Landscape of the Mind, May 22 – June 30 (2012),
was co-curated by Howard Oransky and Lynn Lukkas, the exhibition explores the relationships of landscape, imagination, and experience in a variety of media. Each of us inhabits two separate but related landscapes: the physical landscape that surrounds us, and the mental landscape of our own interior environment. The body, memory, culture, and history moderate the intersection of these landscapes. The artworks in Landscape of the Mind, explore the shape, texture, and topography of these spaces and the relationships between them. Katherine E. Nash Gallery, Department of Art, University of Minnesota – Minneapolis, MN.

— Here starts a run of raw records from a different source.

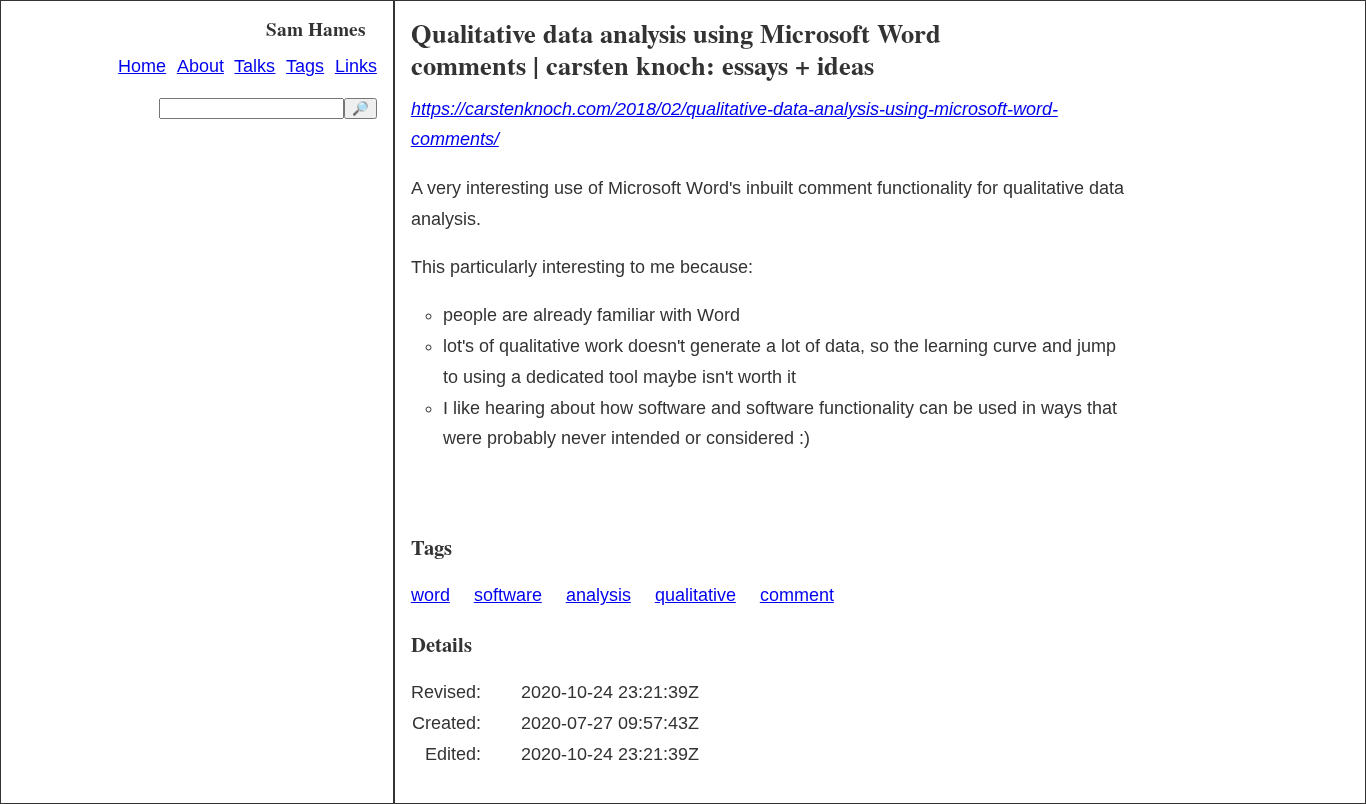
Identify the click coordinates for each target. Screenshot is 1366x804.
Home (142, 66)
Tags (305, 66)
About (200, 66)
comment (797, 595)
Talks (254, 66)
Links (356, 66)
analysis (598, 595)
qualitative (695, 595)
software (508, 595)
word (430, 595)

Artists included in the exhibition: Laura Aguilar (CA), Kate Casanova (MN), Jan Estep (MN), Jil Evans (MN), India Flint (South Australia), Allen Guilmette (CA), Mark Knierim (MN), Joyce Lyone (MN), Ulrike Mohr (Berlin, Germany), Pipo Nguyen-duy (OH), Jane Norling (CA), Rebecca Pavlenko (MN), Anette Rose (Berlin, Germany), Bernard Sallmann (Berlin, Germany), Petra Spielhagen (Berlin, Germany), Kenneth Steinbach (MN) and JoAnn Verburg (MN).
Investigations: Lynn Hershman Leeson (2011),
was co-curated by Howard Oransky and Lynn Lukkas Katherine E. Nash Gallery Over the last three decades, artist and filmmaker Lynn Hershman Leeson has been internationally acclaimed for her pioneering use of new technologies and her investigations of issues that are now recognized as key to the working of our society: identity in a time of consumerism, privacy in an era of surveillance, interfacing of humans and machines, and the relationship between real and virtual worlds. Lynn Hershman Leeson: Investigations brings together three key projects spanning the trajectory of the artist’s career to date: Roberta Breitmore (1974-78) in which the artist created, lived and documented the life of a fictional persona; Lorna (1983-84) the first interactive art video in which the users make choices for an agoraphobic protagonist; and RAW/WAR (2011) a user-generated and constantly evolving interactive history of women artists and feminist art. On view at the Katherine E. Nash Gallery, University of Minnesota October 27 – December 05, 2011. Related Film Program at Walker Art Center: Walker Art Center will premier Lynn Hershman Leeson’s new film !Women Art Revolution on Friday, November 18.